◆ **DATASET CONTENT**:
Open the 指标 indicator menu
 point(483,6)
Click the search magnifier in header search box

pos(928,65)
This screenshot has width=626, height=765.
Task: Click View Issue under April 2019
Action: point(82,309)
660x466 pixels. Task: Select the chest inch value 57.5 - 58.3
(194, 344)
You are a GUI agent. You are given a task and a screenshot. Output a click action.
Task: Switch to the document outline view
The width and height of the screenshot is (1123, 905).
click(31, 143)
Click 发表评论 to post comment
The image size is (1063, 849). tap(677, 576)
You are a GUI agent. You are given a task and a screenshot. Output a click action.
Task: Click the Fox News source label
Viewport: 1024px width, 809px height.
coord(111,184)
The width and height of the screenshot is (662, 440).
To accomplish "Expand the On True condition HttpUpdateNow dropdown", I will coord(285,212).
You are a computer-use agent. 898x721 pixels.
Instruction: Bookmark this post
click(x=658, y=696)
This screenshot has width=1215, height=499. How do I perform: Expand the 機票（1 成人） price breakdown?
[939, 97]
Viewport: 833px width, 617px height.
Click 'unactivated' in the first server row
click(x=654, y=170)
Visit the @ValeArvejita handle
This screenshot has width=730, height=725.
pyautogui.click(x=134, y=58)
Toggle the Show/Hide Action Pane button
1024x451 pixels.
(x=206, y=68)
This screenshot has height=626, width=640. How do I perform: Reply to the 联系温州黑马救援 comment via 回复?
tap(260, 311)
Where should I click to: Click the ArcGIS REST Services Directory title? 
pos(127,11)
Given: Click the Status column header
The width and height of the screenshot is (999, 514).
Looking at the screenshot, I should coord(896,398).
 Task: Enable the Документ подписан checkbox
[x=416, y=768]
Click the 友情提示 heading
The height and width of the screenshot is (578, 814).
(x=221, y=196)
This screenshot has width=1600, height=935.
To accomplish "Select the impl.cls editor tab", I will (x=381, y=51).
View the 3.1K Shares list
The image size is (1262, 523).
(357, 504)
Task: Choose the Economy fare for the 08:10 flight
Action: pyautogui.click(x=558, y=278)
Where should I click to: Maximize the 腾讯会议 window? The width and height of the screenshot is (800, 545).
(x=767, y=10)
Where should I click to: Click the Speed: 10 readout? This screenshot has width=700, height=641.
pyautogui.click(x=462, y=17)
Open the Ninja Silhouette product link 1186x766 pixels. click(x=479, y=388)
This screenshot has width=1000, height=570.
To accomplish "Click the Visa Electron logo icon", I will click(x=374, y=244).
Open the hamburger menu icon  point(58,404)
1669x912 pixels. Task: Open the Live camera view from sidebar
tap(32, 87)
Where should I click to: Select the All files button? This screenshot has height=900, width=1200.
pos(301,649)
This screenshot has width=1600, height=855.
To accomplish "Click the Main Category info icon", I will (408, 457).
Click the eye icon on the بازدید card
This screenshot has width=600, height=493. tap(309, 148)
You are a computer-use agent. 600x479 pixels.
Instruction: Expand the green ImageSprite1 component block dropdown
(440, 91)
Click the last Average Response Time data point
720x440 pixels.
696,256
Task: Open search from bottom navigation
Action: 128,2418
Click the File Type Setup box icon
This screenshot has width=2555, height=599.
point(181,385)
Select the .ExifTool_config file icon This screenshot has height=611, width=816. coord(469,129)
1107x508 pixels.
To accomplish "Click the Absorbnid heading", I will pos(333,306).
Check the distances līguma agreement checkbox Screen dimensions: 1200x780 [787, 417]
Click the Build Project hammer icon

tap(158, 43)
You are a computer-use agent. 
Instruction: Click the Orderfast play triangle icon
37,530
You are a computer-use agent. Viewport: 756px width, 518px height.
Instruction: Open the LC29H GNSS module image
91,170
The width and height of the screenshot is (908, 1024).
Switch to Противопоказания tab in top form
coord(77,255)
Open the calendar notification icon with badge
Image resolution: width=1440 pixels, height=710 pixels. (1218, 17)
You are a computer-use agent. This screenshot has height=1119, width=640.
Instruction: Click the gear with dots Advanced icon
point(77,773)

◆ **ASSIGNMENT**:
The material above needs to be reproduced exactly as written.

◆ **RESPONSE AREA**:
Open the 指标 indicator menu
 point(483,6)
Click the search magnifier in header search box

pos(928,65)
This screenshot has width=626, height=765.
Task: Click View Issue under April 2019
Action: point(82,309)
660x466 pixels. Task: Select the chest inch value 57.5 - 58.3
(194, 344)
You are a GUI agent. You are given a task and a screenshot. Output a click action.
Task: Switch to the document outline view
The width and height of the screenshot is (1123, 905).
click(31, 143)
Click 发表评论 to post comment
The image size is (1063, 849). tap(677, 576)
You are a GUI agent. You are given a task and a screenshot. Output a click action.
Task: Click the Fox News source label
Viewport: 1024px width, 809px height.
coord(111,184)
The width and height of the screenshot is (662, 440).
To accomplish "Expand the On True condition HttpUpdateNow dropdown", I will coord(285,212).
You are a computer-use agent. 898x721 pixels.
Instruction: Bookmark this post
click(x=658, y=696)
This screenshot has width=1215, height=499. How do I perform: Expand the 機票（1 成人） price breakdown?
[939, 97]
Viewport: 833px width, 617px height.
Click 'unactivated' in the first server row
click(x=654, y=170)
Visit the @ValeArvejita handle
This screenshot has width=730, height=725.
pyautogui.click(x=134, y=58)
Toggle the Show/Hide Action Pane button
1024x451 pixels.
(x=206, y=68)
This screenshot has height=626, width=640. How do I perform: Reply to the 联系温州黑马救援 comment via 回复?
tap(260, 311)
Where should I click to: Click the ArcGIS REST Services Directory title? 
pos(127,11)
Given: Click the Status column header
The width and height of the screenshot is (999, 514).
Looking at the screenshot, I should coord(896,398).
 Task: Enable the Документ подписан checkbox
[x=416, y=768]
Click the 友情提示 heading
The height and width of the screenshot is (578, 814).
(x=221, y=196)
This screenshot has width=1600, height=935.
To accomplish "Select the impl.cls editor tab", I will (x=381, y=51).
View the 3.1K Shares list
The image size is (1262, 523).
(357, 504)
Task: Choose the Economy fare for the 08:10 flight
Action: pyautogui.click(x=558, y=278)
Where should I click to: Maximize the 腾讯会议 window? The width and height of the screenshot is (800, 545).
(x=767, y=10)
Where should I click to: Click the Speed: 10 readout? This screenshot has width=700, height=641.
pyautogui.click(x=462, y=17)
Open the Ninja Silhouette product link 1186x766 pixels. click(x=479, y=388)
This screenshot has width=1000, height=570.
To accomplish "Click the Visa Electron logo icon", I will click(x=374, y=244).
Open the hamburger menu icon  point(58,404)
1669x912 pixels. Task: Open the Live camera view from sidebar
tap(32, 87)
Where should I click to: Select the All files button? This screenshot has height=900, width=1200.
pos(301,649)
This screenshot has width=1600, height=855.
To accomplish "Click the Main Category info icon", I will (408, 457).
Click the eye icon on the بازدید card
This screenshot has width=600, height=493. tap(309, 148)
You are a computer-use agent. 600x479 pixels.
Instruction: Expand the green ImageSprite1 component block dropdown
(440, 91)
Click the last Average Response Time data point
720x440 pixels.
696,256
Task: Open search from bottom navigation
Action: 128,2418
Click the File Type Setup box icon
This screenshot has width=2555, height=599.
point(181,385)
Select the .ExifTool_config file icon This screenshot has height=611, width=816. coord(469,129)
1107x508 pixels.
To accomplish "Click the Absorbnid heading", I will pos(333,306).
Check the distances līguma agreement checkbox Screen dimensions: 1200x780 [787, 417]
Click the Build Project hammer icon

tap(158, 43)
You are a computer-use agent. 
Instruction: Click the Orderfast play triangle icon
37,530
You are a computer-use agent. Viewport: 756px width, 518px height.
Instruction: Open the LC29H GNSS module image
91,170
The width and height of the screenshot is (908, 1024).
Switch to Противопоказания tab in top form
coord(77,255)
Open the calendar notification icon with badge
Image resolution: width=1440 pixels, height=710 pixels. (1218, 17)
You are a computer-use agent. This screenshot has height=1119, width=640.
Instruction: Click the gear with dots Advanced icon
point(77,773)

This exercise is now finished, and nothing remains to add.